The rating agency lowered its grade one to Aa3, equivalent to a double A rating less from rival S&P Global, while adding that its outlook was “stable.”

Moody’s said it believed growth would be “significantly weaker” than it had previously believed and that the country’s economy had been struggling even before the pandemic hit Britain.

The coronavirus crisis is expected to weigh more on the UK economy than other large developed nations, given its heavy reliance on services that require human interaction, the credit rating agency added.

The agency also specifically noted what it called “the weakening of the UK’s institutions and governance.”

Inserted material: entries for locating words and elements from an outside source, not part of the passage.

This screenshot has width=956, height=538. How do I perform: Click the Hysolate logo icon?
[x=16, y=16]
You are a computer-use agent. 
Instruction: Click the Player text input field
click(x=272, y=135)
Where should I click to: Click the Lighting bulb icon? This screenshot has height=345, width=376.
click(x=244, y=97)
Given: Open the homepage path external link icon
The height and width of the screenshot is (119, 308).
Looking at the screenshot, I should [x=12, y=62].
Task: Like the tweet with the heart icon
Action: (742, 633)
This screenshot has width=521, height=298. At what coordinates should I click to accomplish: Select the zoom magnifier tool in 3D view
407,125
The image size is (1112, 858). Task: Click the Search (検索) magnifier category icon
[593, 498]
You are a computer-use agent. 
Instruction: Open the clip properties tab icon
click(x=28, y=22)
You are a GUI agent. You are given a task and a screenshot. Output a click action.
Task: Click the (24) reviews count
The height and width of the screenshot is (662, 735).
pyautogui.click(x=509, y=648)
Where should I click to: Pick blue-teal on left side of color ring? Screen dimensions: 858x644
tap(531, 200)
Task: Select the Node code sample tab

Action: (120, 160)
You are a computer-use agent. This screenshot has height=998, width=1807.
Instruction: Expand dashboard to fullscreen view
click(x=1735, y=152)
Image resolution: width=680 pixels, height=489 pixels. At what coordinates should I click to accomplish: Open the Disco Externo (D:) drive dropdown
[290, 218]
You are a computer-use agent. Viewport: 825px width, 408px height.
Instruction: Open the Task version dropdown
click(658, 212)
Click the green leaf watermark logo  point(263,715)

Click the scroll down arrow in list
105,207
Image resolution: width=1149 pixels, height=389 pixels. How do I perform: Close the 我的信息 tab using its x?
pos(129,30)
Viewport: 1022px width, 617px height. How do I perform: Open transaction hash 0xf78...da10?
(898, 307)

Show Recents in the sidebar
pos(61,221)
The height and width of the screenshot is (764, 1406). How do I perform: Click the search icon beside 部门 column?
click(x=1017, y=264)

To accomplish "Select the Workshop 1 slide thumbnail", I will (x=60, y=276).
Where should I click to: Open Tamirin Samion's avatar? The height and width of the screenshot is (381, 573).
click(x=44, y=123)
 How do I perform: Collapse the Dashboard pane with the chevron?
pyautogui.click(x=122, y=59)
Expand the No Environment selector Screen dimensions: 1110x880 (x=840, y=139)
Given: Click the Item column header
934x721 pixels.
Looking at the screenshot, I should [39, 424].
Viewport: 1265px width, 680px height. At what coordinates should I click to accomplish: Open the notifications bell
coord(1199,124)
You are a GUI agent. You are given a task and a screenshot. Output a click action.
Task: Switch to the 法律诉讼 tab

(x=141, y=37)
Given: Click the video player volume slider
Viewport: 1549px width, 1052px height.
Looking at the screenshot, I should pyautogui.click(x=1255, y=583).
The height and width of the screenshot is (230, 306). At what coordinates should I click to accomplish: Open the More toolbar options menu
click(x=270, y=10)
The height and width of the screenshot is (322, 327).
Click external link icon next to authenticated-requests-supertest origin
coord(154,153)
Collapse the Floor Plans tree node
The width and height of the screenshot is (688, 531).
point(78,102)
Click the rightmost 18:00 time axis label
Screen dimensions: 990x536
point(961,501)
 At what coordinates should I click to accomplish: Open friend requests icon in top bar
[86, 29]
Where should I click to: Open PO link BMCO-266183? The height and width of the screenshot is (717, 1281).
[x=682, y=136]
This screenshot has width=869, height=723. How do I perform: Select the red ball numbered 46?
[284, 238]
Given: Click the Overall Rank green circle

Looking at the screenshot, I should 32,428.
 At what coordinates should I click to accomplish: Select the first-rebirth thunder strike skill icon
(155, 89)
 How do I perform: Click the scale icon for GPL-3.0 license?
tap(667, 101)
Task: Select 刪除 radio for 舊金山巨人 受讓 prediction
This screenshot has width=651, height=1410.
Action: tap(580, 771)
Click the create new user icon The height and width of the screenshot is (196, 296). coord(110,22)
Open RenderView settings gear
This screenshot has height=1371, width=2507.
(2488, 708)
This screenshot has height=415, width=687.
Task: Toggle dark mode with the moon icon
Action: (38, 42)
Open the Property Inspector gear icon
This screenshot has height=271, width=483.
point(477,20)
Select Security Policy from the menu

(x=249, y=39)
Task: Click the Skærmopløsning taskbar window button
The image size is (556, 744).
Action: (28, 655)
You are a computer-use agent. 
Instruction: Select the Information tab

“While it remains high, the quality of the UK’s legislative and executive institutions has declined in recent years,” he said.

Pat McFadden, a spokesman for the Labor Treasury, said the downgrade was a damaging verdict on Boris Johnson and the administration of the Conservative UK Economic Party.

“It is notable that the weakening of UK institutions and governance has been pointed to as part of the reason for the downgrade,” he said. “The ideological attack on our institutions that is being waged since number 10 is now having a direct impact on the economy.

“The prime minister should focus on securing the Brexit deal he promised rather than exacerbating the damage in the coming months.”

The Treasury said that the coronavirus pandemic had had a significant impact on public finances, but that things would have been much worse “if we had not acted the way we did to protect millions of livelihoods.”

The Treasury said its priority was to protect jobs and businesses and that “over time and as the economy recovers, the government will take the necessary steps to ensure the long-term health of public finances.”

Sarah Carlson, an analyst at Moody’s, said the coronavirus-induced shock had put considerable new pressure on the UK economy.

“Despite the projected recovery, we estimate a more pronounced peak-to-low contraction for the UK than for any other G-20 economy,” he said.